Asimismo, el documento habla del acceso al crédito primero a través de la banca de desarrollo y al haber éxito (que podría interpretarse como una suerte de madu-ración o crecimiento) de los sujetos de crédito, estos serían atendidos por Intermediarios Financieros Privados. Sobre esta propuesta hay dos observaciones, la primera es que es ambigua la definición de Intermediario Financiero Privado, ya que parece referirse a la banca privada y las sociedades financieras de objeto múltiple y no es claro si está incluyendo a la banca social que crece a un ritmo de 20% anual y está conformada por Cooperativas, Sofipos y Sofincos, así como organismos de integración financiera. El otro grave error que podría cometerse es poner todo el acceso al crédito rural en la banca de desarrollo de primer piso y graduar a los sujetos de crédito para que sean atendidos por Intermediarios Financieros Privados ya que esto extinguiría al mercado en desarrollo y en especial al sector de banca social que es el principal canalizador de crédito rural de acuerdo con las últimas dos Encuestas del Inegi (Encuesta Nacional Agropecuaria 2012 y 2015).

Una crítica fundamental es que no aparece en el documento el tema de la inclusión financiera, sino del crédito, lo que también es un paso atrás respecto a lo avanzado, ya que los productores no sólo requieren crédito, sino medios de aho-rro, inversión, de pago, de cobro de remesas, acceso a medios de pago, entre muchos otros. Por último pero no menos importante es que no se hace mención alguna a la innovación en tecnología fintech que bien podría ser la respuesta en muchas regiones para tener un alcance mucho más amplio de la inclusión financiera en el país y del acceso al crédito desde luego.
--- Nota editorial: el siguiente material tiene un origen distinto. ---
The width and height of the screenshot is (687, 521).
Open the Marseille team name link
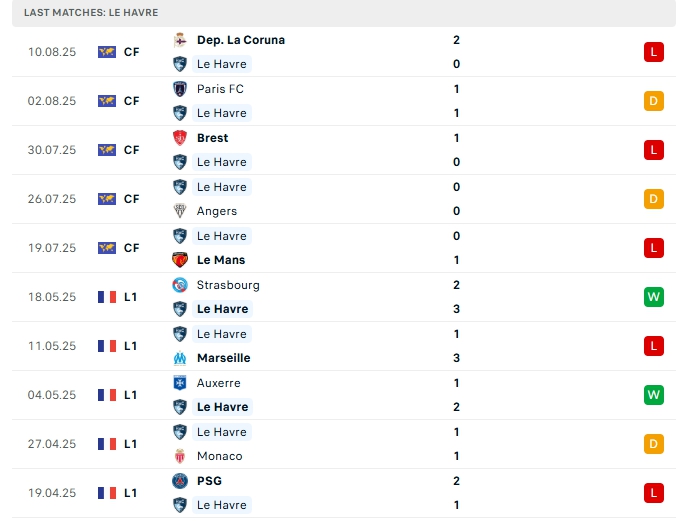pyautogui.click(x=224, y=358)

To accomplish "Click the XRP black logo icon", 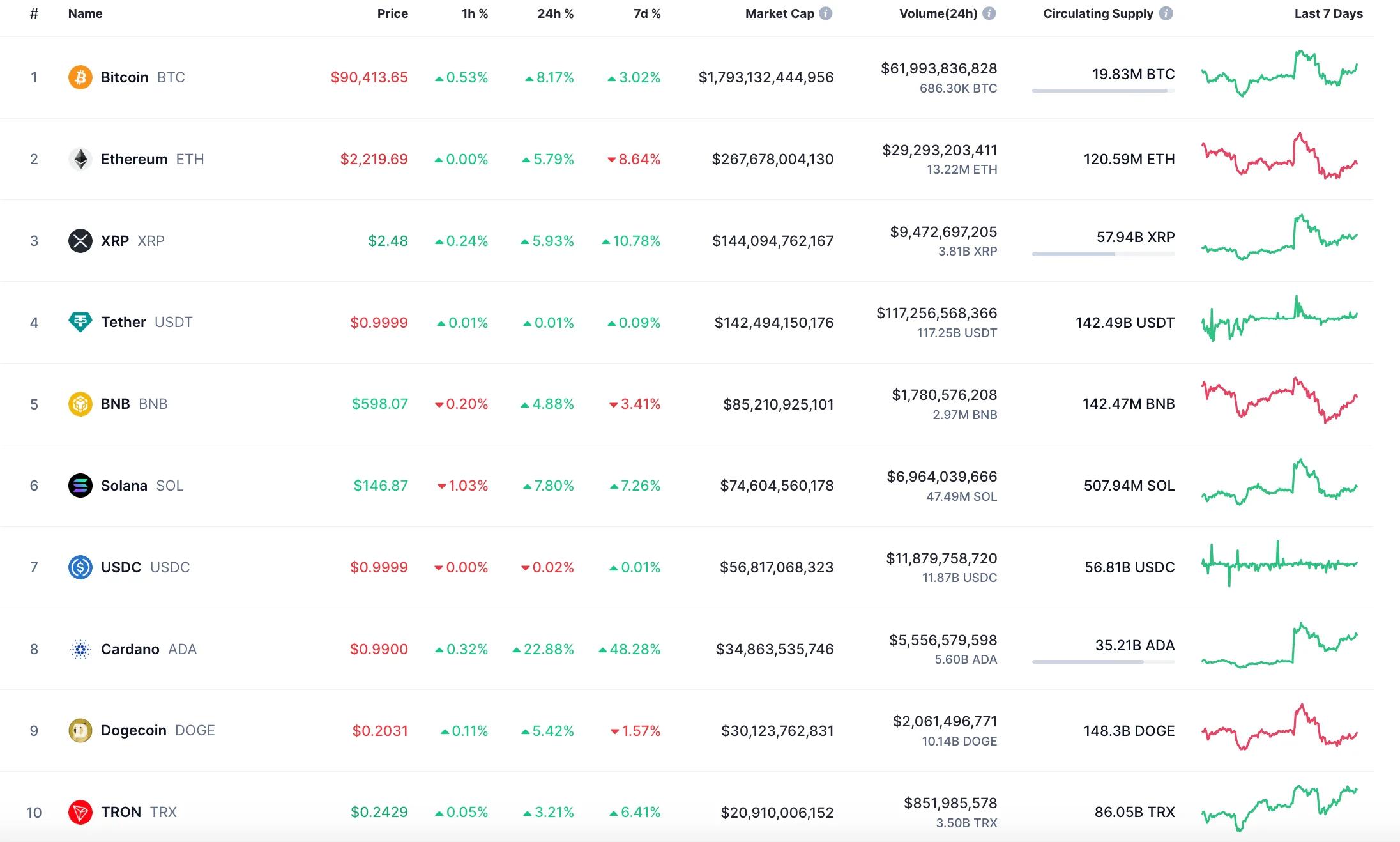I will [x=80, y=241].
Hay temas que están ausen-tes como la perspectiva de género y la medición del desempeño social en finanzas rurales, entre otros.
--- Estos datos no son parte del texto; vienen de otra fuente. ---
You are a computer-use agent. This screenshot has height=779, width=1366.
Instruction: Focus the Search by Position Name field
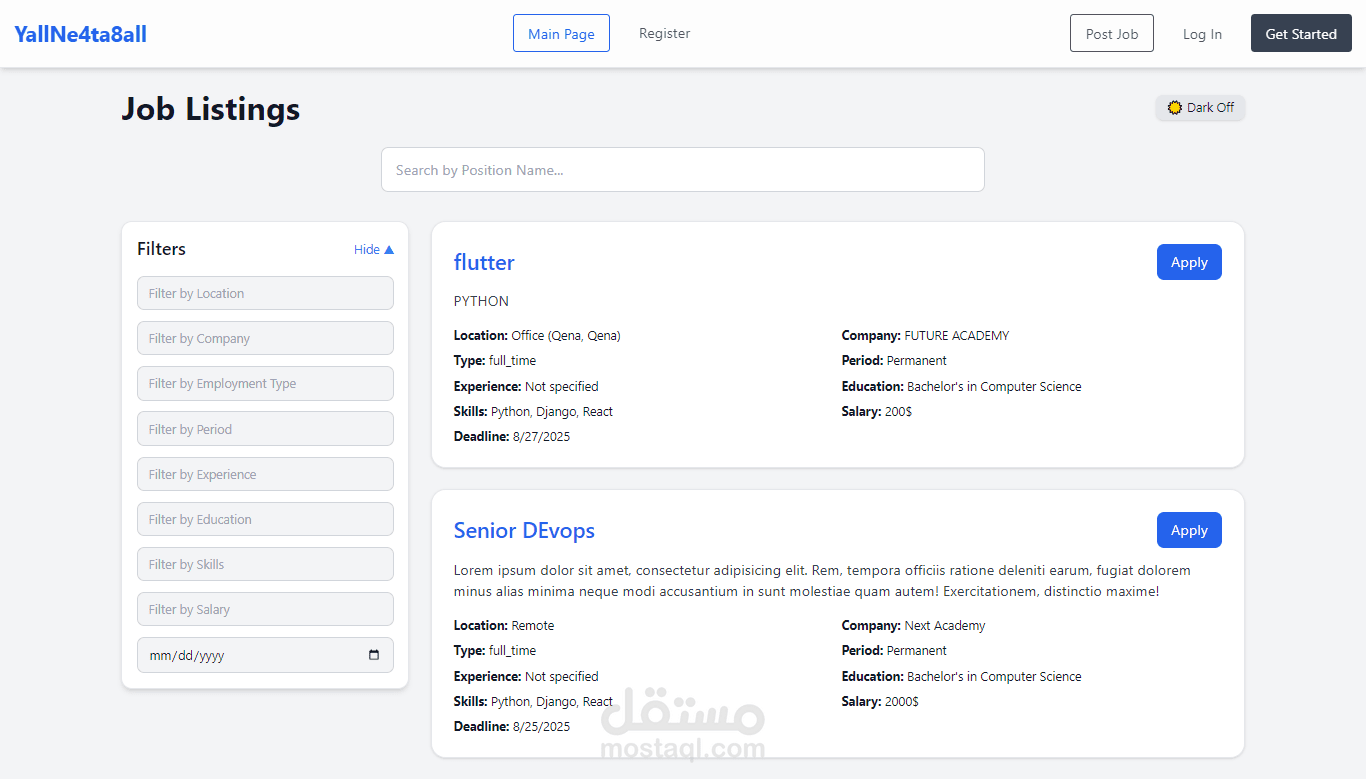683,170
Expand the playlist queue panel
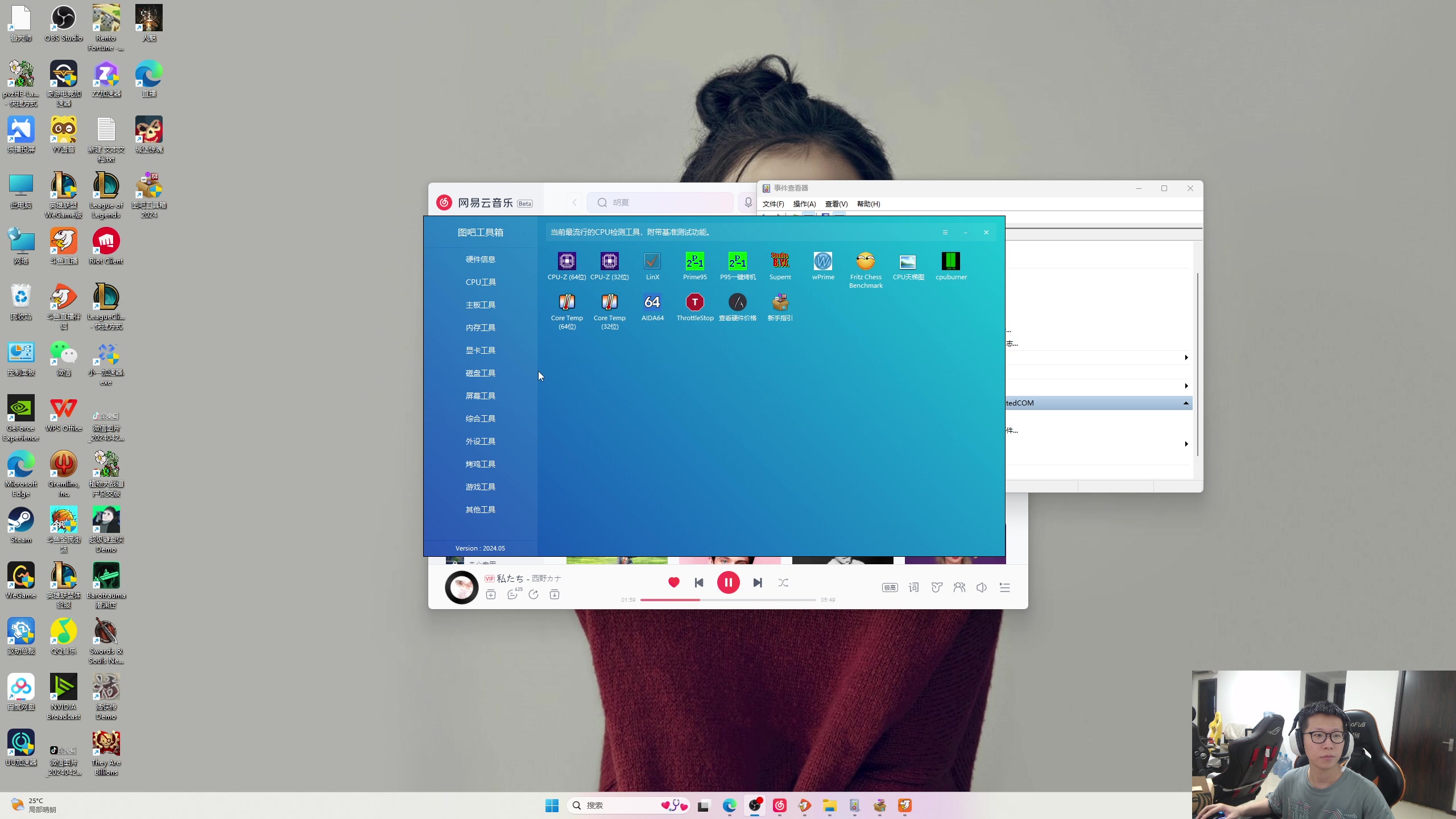 [1005, 588]
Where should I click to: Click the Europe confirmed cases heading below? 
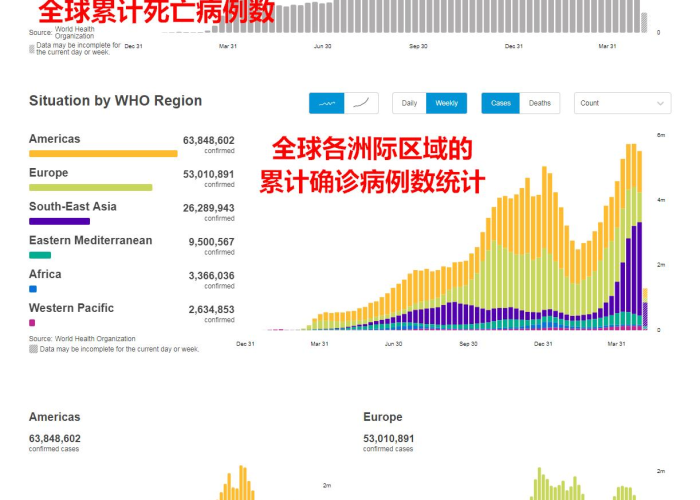pyautogui.click(x=382, y=417)
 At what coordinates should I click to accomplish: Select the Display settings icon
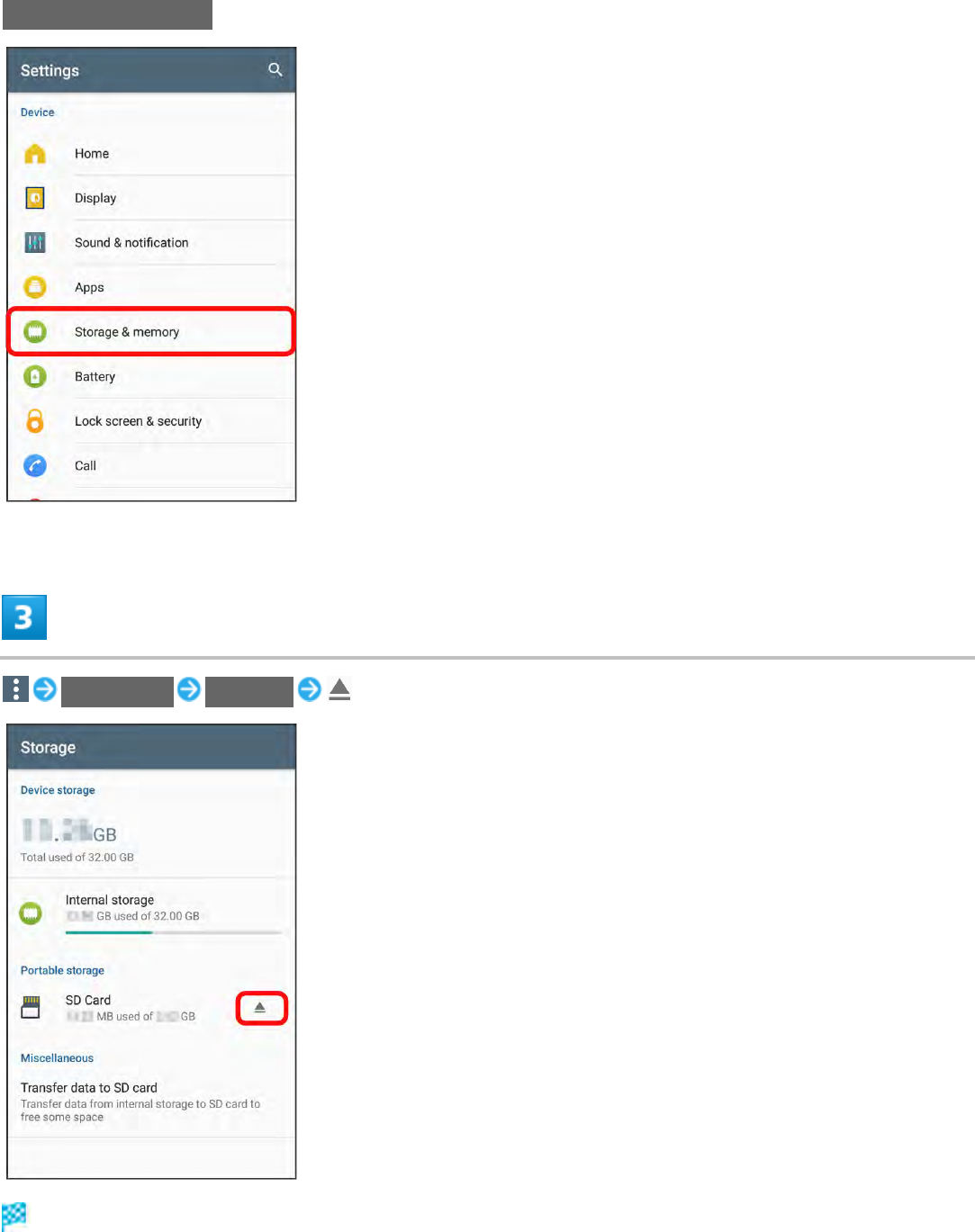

En síntesis se trata de un documento con propuestas limitadas; y ojala sea cierto lo que anuncia: un diálogo mucho más amplio del partido Morena con más actores que trabajamos en mercados financieros rurales adaptados y adecuados a las necesidades de los campesinos marginados y en zonas indígenas del país.

*Asociación Mexicana de Uniones de Crédito del Sector Social.